(Given entries)

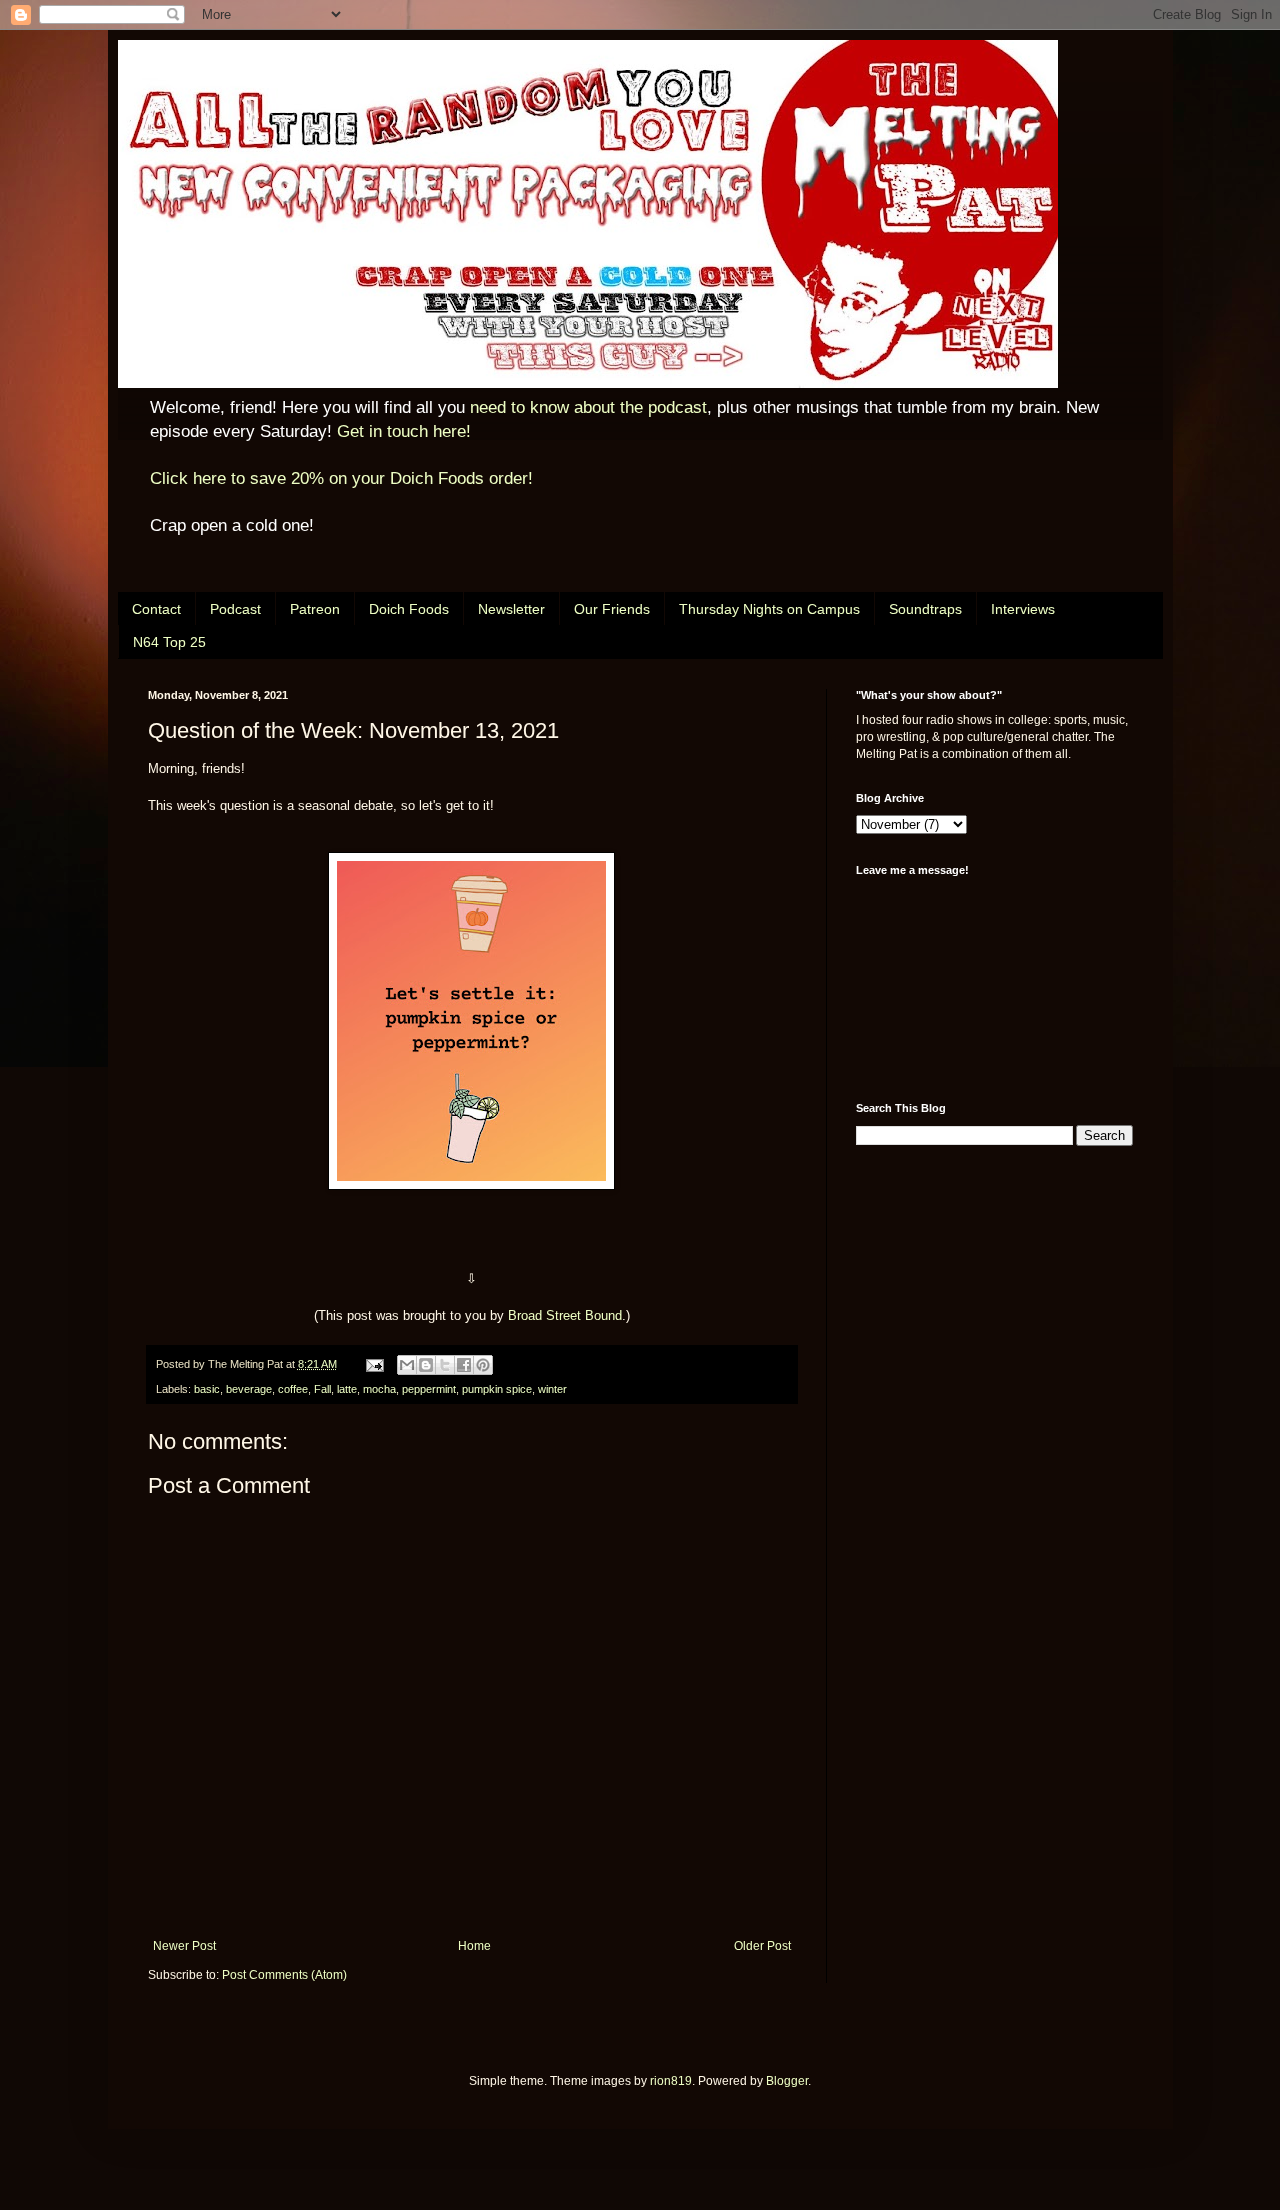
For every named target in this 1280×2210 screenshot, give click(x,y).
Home (474, 1946)
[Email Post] (374, 1364)
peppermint (429, 1389)
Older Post (762, 1946)
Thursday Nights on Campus (769, 609)
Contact (156, 609)
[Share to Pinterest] (483, 1365)
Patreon (315, 609)
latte (347, 1389)
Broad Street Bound (565, 1315)
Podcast (235, 609)
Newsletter (511, 609)
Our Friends (612, 609)
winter (552, 1389)
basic (207, 1389)
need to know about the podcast (588, 407)
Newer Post (184, 1946)
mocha (379, 1389)
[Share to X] (445, 1365)
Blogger (787, 2081)
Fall (322, 1389)
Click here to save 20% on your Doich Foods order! (341, 478)
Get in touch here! (404, 431)
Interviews (1023, 609)
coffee (293, 1389)
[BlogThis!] (426, 1365)
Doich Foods (409, 609)
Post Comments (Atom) (284, 1975)
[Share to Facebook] (464, 1365)
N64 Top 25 (169, 642)
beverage (249, 1389)
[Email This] (407, 1365)
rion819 (671, 2081)
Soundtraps (925, 609)
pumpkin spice (497, 1389)
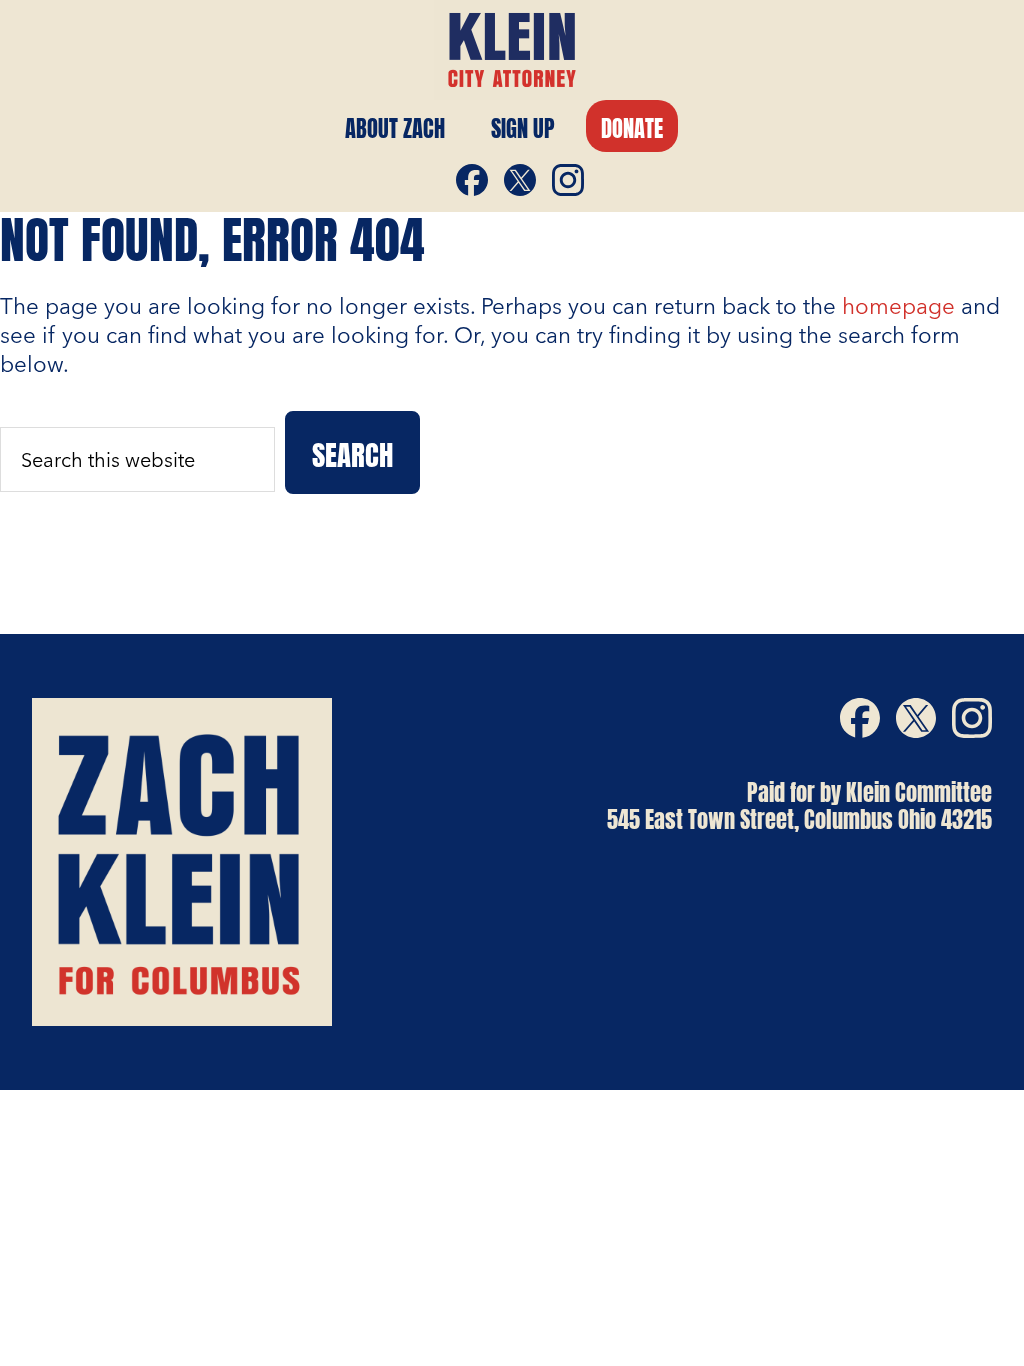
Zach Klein (512, 50)
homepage (898, 306)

(End Given entries)

» **Problem to solve**:
All lines from the one containing "rion819 (671, 2081)" through the end of the entries above must be given again exactly, with every picture omitted.

» **Task response**:
rion819 (671, 2081)
Soundtraps (925, 609)
pumpkin spice (497, 1389)
Zach Klein (512, 50)
homepage (898, 306)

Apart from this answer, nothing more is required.